Building Resilience into Real-time Systems

Resilient computing systems can withstand powerful threats and recover from attacks quickly. The question that many are asking themselves today is how to apply this level of resilience to real-time computing scenarios, or other equally extreme use cases.

It can be costly in lives and livelihoods when aeroplanes, self-driving cars, energy networks, financial services, and other critical information infrastructures fail due to malicious attacks or technological error. That is why Professor Marcus Völp is leading a team of “professionally paranoid” researchers, investigating resilience in “extreme computing” scenarios. His team, the Critical and Extreme Security and Dependability Research Group (CritiX), at the University of Luxembourg’s Interdisciplinary Centre for Security, Reliability and Trust (SnT) are looking for a novel approach to ensure very low computing failure rates even in the most dynamic and hostile environments. “We are working to construct systems that can operate safely even when under multiple different kinds of attack, even to the point of semi-autonomously repairing themselves,” explained Prof Völp, who is following on from the pioneering work of the CritiX’s group’s founder Paulo Esteves-Veríssimo.

We are working to construct systems that can operate safely even when under multiple different kinds of attack

Marcus Völp, professor and head of SnT’s CritiX research group – Critical and Extreme Security and Dependability Research Group, SnT

“More precisely, we are designing resilient computing systems that can tolerate faults long enough to ensure continuous minimum functionality, while giving time for the full system to be restored,” he explained. “Our response is so fast in shooting down an attack and then bringing the system up again, the hacker can't gain a foothold for long enough to sustain their efforts.”

Resilient modular and distributed computing is the model the team are working on. “This means that even if individual computers fail, taken as a whole, the system will continue to work,” he said. An analogy is the way that cloud computing draws its processing power from servers located around the globe. An outage in one server, one data centre, or even one country can be compensated for by operations in different parts of the world.

This is an example of a large modular and distributed system, but these can also be designed at a small scale. “One of our recent projects was transforming a distributed systems algorithm in a system with multiple cores, and each core is an individual computer unit,” Prof Völp explained. Technology at this scale can be deployed in aircraft and autonomous vehicles.

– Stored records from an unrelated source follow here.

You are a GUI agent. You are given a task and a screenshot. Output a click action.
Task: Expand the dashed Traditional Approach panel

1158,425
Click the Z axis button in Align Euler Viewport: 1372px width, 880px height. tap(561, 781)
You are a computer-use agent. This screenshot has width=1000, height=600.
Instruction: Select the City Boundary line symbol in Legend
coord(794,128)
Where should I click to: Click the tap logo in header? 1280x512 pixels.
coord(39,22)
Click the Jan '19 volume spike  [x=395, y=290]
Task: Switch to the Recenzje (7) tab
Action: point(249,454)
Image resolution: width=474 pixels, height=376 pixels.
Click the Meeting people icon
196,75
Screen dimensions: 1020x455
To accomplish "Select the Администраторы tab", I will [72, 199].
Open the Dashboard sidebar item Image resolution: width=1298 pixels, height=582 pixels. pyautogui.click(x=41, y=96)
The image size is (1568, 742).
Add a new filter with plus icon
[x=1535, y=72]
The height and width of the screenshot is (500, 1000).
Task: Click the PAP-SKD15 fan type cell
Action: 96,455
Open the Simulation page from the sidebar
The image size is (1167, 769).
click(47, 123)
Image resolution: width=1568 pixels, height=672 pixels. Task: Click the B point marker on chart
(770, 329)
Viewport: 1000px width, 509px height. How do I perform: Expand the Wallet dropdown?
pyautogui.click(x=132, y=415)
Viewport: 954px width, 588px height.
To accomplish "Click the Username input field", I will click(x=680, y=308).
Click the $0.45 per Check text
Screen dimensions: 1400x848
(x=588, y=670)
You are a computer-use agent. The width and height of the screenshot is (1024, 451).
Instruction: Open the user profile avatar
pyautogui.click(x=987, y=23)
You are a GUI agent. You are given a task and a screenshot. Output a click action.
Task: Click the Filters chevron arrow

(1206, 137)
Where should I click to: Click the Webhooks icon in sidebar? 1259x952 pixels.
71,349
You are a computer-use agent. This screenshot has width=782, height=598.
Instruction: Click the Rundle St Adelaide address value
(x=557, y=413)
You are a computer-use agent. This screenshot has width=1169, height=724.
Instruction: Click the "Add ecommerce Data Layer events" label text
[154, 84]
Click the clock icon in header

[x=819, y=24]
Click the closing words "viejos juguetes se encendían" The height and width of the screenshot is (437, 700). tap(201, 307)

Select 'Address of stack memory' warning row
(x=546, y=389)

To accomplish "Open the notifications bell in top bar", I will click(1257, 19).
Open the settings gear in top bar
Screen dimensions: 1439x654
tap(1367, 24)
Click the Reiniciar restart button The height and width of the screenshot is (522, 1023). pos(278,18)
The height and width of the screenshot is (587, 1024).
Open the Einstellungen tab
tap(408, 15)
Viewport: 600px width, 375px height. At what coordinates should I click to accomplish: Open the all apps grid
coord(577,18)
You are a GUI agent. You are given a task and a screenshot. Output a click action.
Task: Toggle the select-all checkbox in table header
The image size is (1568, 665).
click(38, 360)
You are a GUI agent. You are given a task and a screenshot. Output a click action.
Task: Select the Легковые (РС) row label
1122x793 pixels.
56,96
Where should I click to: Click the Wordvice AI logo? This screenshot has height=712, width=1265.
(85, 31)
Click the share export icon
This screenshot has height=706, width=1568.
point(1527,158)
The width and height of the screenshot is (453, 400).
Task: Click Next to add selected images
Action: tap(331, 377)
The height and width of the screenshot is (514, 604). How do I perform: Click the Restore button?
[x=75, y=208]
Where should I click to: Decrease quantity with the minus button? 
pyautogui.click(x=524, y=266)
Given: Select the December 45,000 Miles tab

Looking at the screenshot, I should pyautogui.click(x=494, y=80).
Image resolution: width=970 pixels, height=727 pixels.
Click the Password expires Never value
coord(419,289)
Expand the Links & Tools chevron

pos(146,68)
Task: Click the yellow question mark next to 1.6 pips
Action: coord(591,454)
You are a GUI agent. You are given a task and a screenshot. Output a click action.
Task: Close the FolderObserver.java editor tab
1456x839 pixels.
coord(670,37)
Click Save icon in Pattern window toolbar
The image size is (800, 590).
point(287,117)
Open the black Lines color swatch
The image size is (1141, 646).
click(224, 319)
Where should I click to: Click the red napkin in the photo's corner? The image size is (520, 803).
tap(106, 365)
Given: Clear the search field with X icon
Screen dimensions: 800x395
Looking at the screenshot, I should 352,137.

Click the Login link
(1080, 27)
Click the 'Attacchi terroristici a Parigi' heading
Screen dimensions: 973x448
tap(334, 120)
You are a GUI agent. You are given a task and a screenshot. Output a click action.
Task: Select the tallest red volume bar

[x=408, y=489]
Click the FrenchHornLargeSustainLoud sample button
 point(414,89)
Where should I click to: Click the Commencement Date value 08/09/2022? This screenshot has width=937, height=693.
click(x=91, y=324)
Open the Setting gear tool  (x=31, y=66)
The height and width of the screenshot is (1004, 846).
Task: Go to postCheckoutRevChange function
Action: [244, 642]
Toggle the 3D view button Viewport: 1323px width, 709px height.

For example, in a project being run in partnership with colleagues in Germany and Singapore, they are looking at what can happen following an IT outage in a driverless car. This could lead to a failure to recognise the road situation, leading to the system issuing potentially dangerous commands.

“We triplicated the components in this driving stack, and if two of them suggest following the correct path, and the other one tries to steer the car into on-coming traffic, the latter will be ignored,” he said. Not only that, a repair process is triggered frequently, at the latest when the malfunction is detected.

“We are creating building blocks and techniques which can be applied to all kinds of applications, both large and small,” Prof Völp said. Having multiple replicated units that communicate and provide support in the case of full or partial failure is a key technique. However, these replicas must function in diverse ways so that, for example, a malicious attack team would find it difficult to take down each unit simultaneously.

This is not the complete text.